Herb bucket strawberries Eggplant buds Garlic and broccoli Eggplants Bucket of tomato and basil Orange pixie tomato plant developing orange pixie tomato
That last shot is of the pineapple sage in bloom. It lasted well into October. I bought it on a whim at the Byward Market, not knowing what to do with it, and ended up admiring it instead of harvesting it.
I love herb flowers and vegetable flowers for some reason. I think it’s because they’re unconventional and, for the most part, unnoticed. In addition to the sage flowers, I got to see eggplant flowers bloom. They are sturdy and regal with thick purple petals, yet delicate and beautiful when the sun shines through them.
Unfortunately, the flowers never turned into fruit. I haven’t figured out what happened with that, but I DO have a general idea of my mistakes. I’ll be making reference to this list in the spring.

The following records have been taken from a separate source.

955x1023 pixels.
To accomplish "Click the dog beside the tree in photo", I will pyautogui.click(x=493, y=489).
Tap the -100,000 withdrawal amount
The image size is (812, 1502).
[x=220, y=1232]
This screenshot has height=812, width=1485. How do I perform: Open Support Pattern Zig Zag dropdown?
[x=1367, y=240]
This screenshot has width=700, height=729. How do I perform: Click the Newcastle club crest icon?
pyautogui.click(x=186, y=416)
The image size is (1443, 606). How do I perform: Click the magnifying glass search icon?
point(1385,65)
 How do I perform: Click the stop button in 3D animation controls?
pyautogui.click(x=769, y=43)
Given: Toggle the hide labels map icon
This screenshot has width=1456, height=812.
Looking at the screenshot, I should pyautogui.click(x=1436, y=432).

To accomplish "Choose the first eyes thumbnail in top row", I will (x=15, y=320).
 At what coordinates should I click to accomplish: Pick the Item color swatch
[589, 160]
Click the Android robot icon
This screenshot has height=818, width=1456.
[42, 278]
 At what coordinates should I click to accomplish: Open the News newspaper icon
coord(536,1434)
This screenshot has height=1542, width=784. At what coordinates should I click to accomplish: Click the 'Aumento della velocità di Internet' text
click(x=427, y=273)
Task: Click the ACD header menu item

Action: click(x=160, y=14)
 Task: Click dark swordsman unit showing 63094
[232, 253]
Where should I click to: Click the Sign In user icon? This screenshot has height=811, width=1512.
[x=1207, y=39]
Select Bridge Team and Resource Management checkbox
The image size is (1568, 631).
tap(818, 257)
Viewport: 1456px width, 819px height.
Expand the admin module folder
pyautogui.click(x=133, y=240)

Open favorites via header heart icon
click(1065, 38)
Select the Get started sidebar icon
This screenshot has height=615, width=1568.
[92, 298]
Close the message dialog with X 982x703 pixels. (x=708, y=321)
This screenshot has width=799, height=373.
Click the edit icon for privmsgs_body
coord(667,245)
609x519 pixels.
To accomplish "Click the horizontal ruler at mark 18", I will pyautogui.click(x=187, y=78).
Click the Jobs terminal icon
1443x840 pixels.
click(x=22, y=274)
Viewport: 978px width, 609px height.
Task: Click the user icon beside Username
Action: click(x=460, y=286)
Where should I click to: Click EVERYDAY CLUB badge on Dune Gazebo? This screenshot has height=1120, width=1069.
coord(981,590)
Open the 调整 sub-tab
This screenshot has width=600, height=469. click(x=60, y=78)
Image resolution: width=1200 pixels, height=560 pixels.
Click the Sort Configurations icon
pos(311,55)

1) Overcrowded containers. For some reason I thought that I could grow tomatoes, artichokes, kale, and basil all in one container. Granted, it is a large container, but I like to grow basil as huge as possible, and tomato plants drink a lot of water. As a result, the other plants were stunted. I didn’t even get enough basil to make pesto, which is the main reason for why I started gardening in the first place. Big disappointment! Lesson learned.
2) Not watering often enough. Yeah I don’t think I need to explain this one.
3) Not planting seeds early enough. Strawberries take forever to grow from seed, no matter how much you tell yourself that they won’t really take that long.
4) Crappy soil. If it looks like sawdust, that’s probably how useful it is.
5) Probably something else I can’t think of right now.
Anyway. I found out that I get to keep the garden plot for next year. I’m really excited! I’ll be able to start plants from seeds. I’m planning to grow strawberries, watermelons, and tomatoes in those little jiffy soil pellets. Everything else will probably be directly sown. I’m kicking myself for not planting tulip bulbs so I’d have something to look forward to in the spring, but oh well.
Stay tuned for another update: I visited the plot two weeks ago in the snow to plant garlic and dig up carrots.
Is anyone else part of a community garden?